Following my recent look through the new Guidebook that now forms a part of the official Second Life viewer (and is filtering its way into TPVs), and which is aimed at helping those get started on the platform, I’ve had the opportunity to take a poke at the new Welcome Islands that are designed as an arrival point for incoming new users, and which leverage the viewer’s Guidebook.

Before getting down to some of the details, it’s worth pointing out a couple of things:

  • The new Welcome Islands and Guidebook appear to be in A/B testing alongside the existing Learning Islands / Social Islands that are in use.
  • This means that should you opt to create a new account to try-out the new Welcome Islands, you may not actually be directed to them, but are instead directed to one of the existing Learning Islands / Social Island (reviewed here).
Arrival: the Guidebook opens at the first page, and a path directs you around the island

Given this, I opted to use the Guidebook within the viewer to get me to the new Welcome Islands rather than creating a new account and relying on pot luck to get me delivered to them via the on-boarding process (when I might easily be routed to a Learning Island).On arrival, I found the Guidebook had opened itself at the first page – much as I would expect it to do for a new user on their arrival at the Welcome Islands. As with other new user experiences, Welcome Island presents a path for  arrivals are to follow, one that meanders through a park-like setting built around a water feature. The latter offers an interesting view of the Second Life grid – as a planetary globe, canted on its axis and spinning gently, its watery surface dotted by the Mainland continents, mini-continents and private estates / islands.

The Avatar picker area displays a selection of start avatars, all of which are animated in their display area

Along this path can be found the three main stations referenced within the Guidebook for interacting with objects,, changing / customising an avatar and gaining familiarity with avatar attachments, all of which sit relatively close to the landing point. Beyond them are two more large stations – a bar and a café, each with interactive food / drink givers – and a number of open-air seating areas offering the chance for social interactions – if there are sufficient new users on an island who wish to mingle.

Also to be found on the islands is a sign directing all those who wish to move on elsewhere in Second Life to use the Destinations tool bar button. However, what the sign fails to indicate is that if it is clicked, it will (via a dialogue box) offer to open the web search at the Destination Guide, which can then also be used to locate places to visit.

Two new arrivals work on avatar looks – or try to(?)
==============================
**Direction 1**
Decide whether each statement below agrees with the passage on the Second Life Welcome Islands. Give yes or no for each, with the deciding words of the passage quoted.
(a) The new Welcome Islands and Guidebook seem to be undergoing A/B testing alongside the existing Learning Islands / Social Islands.
(b) The three main stations described in the Guidebook are located far from the landing point.
(c) The sign on the islands explains that clicking the Destinations button offers to open the web search at the Destination Guide.

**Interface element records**
==============================
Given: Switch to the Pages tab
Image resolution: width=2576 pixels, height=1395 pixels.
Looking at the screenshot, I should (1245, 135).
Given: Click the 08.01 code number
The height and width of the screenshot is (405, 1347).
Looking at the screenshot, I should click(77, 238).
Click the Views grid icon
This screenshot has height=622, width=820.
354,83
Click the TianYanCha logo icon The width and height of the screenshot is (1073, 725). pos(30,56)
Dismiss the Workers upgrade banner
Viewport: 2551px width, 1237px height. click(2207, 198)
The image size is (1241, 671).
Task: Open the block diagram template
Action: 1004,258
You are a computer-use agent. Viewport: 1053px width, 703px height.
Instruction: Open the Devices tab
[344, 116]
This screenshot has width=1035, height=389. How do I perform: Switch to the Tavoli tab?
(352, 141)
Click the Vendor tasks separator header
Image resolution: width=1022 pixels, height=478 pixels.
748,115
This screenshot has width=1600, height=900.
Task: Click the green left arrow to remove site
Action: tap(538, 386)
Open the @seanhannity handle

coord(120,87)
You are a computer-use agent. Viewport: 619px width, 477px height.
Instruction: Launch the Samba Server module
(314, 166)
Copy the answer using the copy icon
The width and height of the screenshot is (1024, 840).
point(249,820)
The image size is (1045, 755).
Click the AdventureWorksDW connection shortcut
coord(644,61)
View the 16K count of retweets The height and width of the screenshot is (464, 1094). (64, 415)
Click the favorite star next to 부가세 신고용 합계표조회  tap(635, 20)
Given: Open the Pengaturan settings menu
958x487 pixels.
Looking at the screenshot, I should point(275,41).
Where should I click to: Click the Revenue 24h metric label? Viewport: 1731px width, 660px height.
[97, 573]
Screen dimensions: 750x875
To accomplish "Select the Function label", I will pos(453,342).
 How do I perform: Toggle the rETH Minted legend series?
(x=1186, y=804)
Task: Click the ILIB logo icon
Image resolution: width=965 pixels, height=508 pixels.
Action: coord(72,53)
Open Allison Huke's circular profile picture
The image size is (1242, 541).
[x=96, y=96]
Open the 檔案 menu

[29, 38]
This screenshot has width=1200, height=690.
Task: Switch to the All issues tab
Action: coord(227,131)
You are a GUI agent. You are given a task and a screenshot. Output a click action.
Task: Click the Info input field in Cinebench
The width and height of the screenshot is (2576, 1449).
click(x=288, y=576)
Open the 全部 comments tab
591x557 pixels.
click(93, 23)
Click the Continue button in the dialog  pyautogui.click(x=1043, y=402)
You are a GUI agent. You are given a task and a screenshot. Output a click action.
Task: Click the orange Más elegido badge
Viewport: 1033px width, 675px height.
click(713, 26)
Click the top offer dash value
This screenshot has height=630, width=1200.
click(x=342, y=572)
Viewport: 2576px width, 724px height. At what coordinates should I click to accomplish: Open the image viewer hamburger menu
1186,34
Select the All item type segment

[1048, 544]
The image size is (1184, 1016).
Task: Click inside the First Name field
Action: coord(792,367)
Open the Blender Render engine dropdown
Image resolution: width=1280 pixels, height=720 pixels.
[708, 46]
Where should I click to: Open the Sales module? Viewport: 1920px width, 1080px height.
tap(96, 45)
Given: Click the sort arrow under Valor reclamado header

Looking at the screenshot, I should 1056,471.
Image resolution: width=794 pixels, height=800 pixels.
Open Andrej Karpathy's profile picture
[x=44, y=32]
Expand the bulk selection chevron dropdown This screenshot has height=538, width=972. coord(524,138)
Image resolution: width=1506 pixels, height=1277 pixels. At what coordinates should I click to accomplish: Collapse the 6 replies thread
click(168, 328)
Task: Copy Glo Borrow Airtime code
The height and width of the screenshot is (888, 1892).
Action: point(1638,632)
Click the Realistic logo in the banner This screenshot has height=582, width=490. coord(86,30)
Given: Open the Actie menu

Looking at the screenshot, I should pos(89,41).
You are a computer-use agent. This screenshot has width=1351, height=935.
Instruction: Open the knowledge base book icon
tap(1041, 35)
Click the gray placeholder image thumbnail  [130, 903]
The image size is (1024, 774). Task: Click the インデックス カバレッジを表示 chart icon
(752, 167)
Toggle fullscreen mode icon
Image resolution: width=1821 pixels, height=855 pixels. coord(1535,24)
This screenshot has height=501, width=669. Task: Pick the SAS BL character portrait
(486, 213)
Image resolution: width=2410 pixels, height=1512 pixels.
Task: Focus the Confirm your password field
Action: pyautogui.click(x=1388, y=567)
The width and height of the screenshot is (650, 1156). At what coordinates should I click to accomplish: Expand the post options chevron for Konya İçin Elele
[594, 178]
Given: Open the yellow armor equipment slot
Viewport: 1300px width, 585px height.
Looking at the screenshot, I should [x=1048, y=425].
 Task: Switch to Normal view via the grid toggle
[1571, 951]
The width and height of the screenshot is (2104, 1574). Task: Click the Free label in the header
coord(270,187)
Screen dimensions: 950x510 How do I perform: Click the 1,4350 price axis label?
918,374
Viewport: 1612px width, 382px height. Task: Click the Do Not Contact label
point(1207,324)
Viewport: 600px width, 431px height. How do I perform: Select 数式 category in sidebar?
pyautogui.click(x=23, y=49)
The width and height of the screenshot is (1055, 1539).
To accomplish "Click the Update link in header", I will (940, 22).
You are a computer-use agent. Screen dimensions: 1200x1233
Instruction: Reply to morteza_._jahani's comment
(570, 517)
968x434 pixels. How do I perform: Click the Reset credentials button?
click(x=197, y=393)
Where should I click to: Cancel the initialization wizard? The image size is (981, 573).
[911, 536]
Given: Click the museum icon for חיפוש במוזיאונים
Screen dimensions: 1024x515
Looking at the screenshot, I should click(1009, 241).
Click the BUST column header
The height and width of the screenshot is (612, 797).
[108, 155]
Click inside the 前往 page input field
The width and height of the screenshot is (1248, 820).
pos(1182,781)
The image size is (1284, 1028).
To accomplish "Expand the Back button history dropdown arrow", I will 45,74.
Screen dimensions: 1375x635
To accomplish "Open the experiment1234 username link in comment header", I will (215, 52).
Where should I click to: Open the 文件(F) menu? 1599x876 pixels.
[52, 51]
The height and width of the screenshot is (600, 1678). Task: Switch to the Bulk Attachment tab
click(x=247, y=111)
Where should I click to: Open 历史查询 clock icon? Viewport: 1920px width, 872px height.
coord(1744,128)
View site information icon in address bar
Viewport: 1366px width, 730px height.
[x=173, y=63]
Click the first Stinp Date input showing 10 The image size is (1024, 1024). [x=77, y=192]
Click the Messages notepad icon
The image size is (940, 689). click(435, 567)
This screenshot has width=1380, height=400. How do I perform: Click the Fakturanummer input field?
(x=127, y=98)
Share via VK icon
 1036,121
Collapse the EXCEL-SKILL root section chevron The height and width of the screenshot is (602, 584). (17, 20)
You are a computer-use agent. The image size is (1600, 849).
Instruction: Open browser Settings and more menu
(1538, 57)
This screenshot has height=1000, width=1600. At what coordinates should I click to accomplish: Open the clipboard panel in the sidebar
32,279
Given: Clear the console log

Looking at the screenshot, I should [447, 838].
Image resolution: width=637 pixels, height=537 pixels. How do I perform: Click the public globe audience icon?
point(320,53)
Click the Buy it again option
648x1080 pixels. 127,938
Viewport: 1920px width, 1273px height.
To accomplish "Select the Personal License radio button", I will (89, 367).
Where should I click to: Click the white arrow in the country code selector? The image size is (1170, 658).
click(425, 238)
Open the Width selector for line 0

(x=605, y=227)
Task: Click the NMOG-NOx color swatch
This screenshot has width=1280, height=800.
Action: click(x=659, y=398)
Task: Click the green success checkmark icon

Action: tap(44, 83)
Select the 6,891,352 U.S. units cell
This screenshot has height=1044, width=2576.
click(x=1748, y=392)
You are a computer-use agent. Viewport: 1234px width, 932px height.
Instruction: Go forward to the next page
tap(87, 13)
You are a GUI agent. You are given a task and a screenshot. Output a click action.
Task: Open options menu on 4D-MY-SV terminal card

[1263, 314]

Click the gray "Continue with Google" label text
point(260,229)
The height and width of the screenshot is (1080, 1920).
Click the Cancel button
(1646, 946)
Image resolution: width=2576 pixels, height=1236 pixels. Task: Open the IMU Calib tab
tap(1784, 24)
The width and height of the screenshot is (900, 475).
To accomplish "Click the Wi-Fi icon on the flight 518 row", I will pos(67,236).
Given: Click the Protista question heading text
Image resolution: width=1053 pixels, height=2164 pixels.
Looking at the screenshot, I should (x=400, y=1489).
==============================
**Direction 2**
Write out the records unchanged, from their start through the line that contains "Click the TianYanCha", including both ends.

**Result 1**
(a) Yes: "The new Welcome Islands and Guidebook appear to be in A/B testing alongside the existing Learning Islands / Social Islands that are in use."
(b) No: "all of which sit relatively close to the landing point"
(c) No: "what the sign fails to indicate is that if it is clicked, it will (via a dialogue box) offer to open the web search at the Destination Guide"

**Result 2**
Given: Switch to the Pages tab
Image resolution: width=2576 pixels, height=1395 pixels.
Looking at the screenshot, I should (1245, 135).
Given: Click the 08.01 code number
The height and width of the screenshot is (405, 1347).
Looking at the screenshot, I should click(77, 238).
Click the Views grid icon
This screenshot has height=622, width=820.
354,83
Click the TianYanCha logo icon The width and height of the screenshot is (1073, 725). pos(30,56)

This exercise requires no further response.